• _What the exercise asks_: Render every line of the items below as a JSON list of strings, one string per line, leaving out any blank lines.

-- BEGIN --

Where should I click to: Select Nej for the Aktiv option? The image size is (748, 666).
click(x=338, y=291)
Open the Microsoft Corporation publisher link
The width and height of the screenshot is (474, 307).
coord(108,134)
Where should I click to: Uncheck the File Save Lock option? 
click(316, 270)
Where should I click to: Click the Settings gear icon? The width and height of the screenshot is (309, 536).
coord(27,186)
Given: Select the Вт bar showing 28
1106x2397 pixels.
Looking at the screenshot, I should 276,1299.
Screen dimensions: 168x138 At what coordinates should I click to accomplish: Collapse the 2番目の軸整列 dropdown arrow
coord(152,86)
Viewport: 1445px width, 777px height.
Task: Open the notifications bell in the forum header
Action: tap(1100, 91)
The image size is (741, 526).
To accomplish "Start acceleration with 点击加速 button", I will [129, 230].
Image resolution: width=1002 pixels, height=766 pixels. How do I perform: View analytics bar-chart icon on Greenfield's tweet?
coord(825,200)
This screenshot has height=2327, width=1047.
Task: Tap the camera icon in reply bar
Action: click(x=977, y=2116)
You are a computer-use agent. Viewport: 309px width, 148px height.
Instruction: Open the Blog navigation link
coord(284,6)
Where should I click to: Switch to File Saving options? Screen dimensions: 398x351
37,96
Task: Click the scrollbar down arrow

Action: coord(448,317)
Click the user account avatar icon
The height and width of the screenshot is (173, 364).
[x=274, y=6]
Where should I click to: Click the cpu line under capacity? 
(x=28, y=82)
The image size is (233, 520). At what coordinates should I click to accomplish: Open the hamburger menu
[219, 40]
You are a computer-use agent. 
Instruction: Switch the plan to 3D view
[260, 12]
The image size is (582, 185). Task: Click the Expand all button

-- END --

• _Written response_:
[
  "Where should I click to: Select Nej for the Aktiv option? The image size is (748, 666).",
  "click(x=338, y=291)",
  "Open the Microsoft Corporation publisher link",
  "The width and height of the screenshot is (474, 307).",
  "coord(108,134)",
  "Where should I click to: Uncheck the File Save Lock option? ",
  "click(316, 270)",
  "Where should I click to: Click the Settings gear icon? The width and height of the screenshot is (309, 536).",
  "coord(27,186)",
  "Given: Select the Вт bar showing 28",
  "1106x2397 pixels.",
  "Looking at the screenshot, I should 276,1299.",
  "Screen dimensions: 168x138 At what coordinates should I click to accomplish: Collapse the 2番目の軸整列 dropdown arrow",
  "coord(152,86)",
  "Viewport: 1445px width, 777px height.",
  "Task: Open the notifications bell in the forum header",
  "Action: tap(1100, 91)",
  "The image size is (741, 526).",
  "To accomplish \"Start acceleration with 点击加速 button\", I will [129, 230].",
  "Image resolution: width=1002 pixels, height=766 pixels. How do I perform: View analytics bar-chart icon on Greenfield's tweet?",
  "coord(825,200)",
  "This screenshot has height=2327, width=1047.",
  "Task: Tap the camera icon in reply bar",
  "Action: click(x=977, y=2116)",
  "You are a computer-use agent. Viewport: 309px width, 148px height.",
  "Instruction: Open the Blog navigation link",
  "coord(284,6)",
  "Where should I click to: Switch to File Saving options? Screen dimensions: 398x351",
  "37,96",
  "Task: Click the scrollbar down arrow",
  "Action: coord(448,317)",
  "Click the user account avatar icon",
  "The height and width of the screenshot is (173, 364).",
  "[x=274, y=6]",
  "Where should I click to: Click the cpu line under capacity? ",
  "(x=28, y=82)",
  "The image size is (233, 520). At what coordinates should I click to accomplish: Open the hamburger menu",
  "[219, 40]",
  "You are a computer-use agent. ",
  "Instruction: Switch the plan to 3D view",
  "[260, 12]",
  "The image size is (582, 185). Task: Click the Expand all button"
]